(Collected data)
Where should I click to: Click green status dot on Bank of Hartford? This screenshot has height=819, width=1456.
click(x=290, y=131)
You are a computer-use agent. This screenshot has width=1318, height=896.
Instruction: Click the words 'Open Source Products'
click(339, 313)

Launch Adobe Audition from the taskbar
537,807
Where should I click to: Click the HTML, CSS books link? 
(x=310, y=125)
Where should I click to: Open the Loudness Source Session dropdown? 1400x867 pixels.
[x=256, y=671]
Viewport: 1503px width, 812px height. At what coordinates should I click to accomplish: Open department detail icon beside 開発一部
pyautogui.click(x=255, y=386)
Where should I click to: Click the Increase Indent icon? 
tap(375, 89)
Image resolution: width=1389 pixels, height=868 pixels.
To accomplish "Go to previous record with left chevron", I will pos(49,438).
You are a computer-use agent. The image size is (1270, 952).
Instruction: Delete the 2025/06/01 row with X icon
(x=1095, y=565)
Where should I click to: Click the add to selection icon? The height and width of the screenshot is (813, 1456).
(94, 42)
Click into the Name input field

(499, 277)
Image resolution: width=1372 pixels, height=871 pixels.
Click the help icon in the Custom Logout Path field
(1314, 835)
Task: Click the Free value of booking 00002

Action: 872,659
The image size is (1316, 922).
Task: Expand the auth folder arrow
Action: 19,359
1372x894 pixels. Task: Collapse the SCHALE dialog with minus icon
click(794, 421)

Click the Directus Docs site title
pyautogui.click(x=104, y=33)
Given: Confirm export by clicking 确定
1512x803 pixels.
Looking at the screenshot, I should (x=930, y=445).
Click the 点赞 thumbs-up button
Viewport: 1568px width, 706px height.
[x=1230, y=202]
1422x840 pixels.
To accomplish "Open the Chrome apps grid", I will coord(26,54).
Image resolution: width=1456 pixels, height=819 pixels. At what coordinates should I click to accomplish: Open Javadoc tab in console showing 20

About this task:
Select the lines from the entries that include the word "computer".

Exercise output:
You are a computer-use agent. This screenshot has width=1318, height=896.
You are a computer-use agent. The image size is (1270, 952).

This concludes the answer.